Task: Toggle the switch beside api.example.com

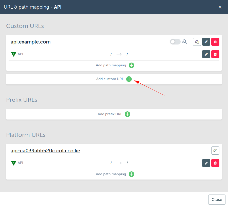Action: (x=175, y=42)
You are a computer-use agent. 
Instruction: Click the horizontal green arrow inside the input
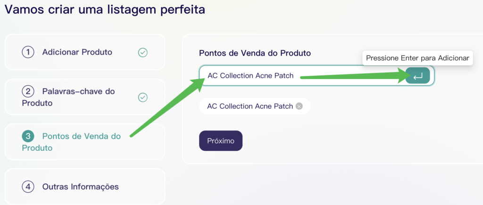(x=354, y=75)
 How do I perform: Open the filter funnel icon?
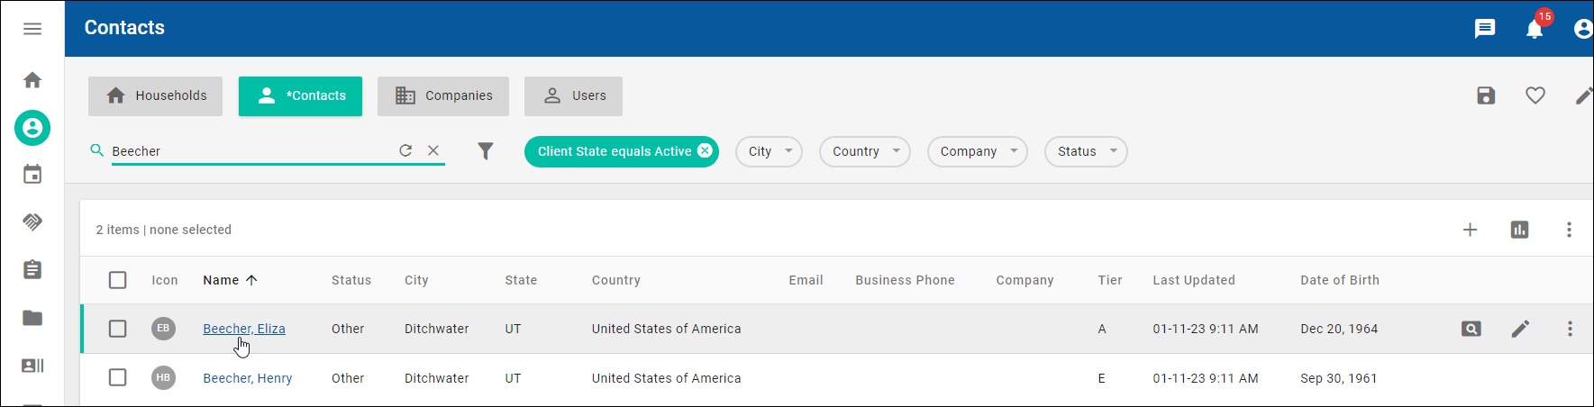click(x=486, y=151)
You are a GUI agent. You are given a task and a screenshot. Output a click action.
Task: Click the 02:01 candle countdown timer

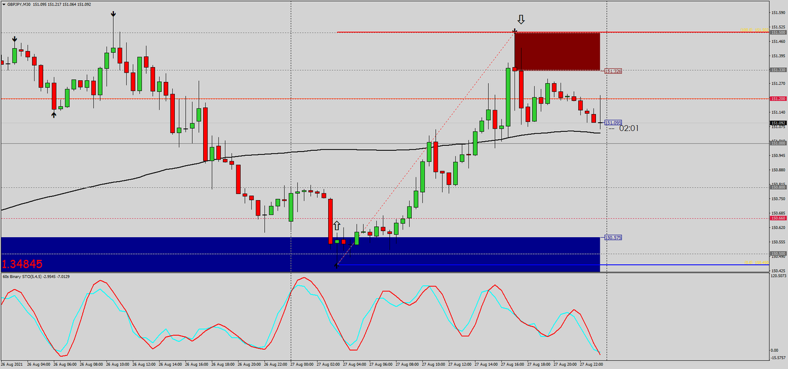pos(629,128)
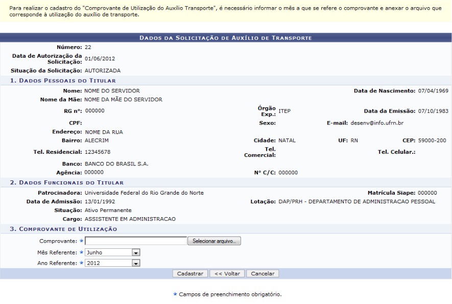
Task: Select the Dados Pessoais do Titular section header
Action: (x=64, y=81)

-------------------------

- **WHAT YOU ARE ASKED TO DO**: Wherever the word "agent" turns up in the material, copy the whole line.

- **SOLUTION TO THIS TASK**:
You are a computer-use agent. 
You are a GUI agent. You are given a task and a screenshot. Output a click action.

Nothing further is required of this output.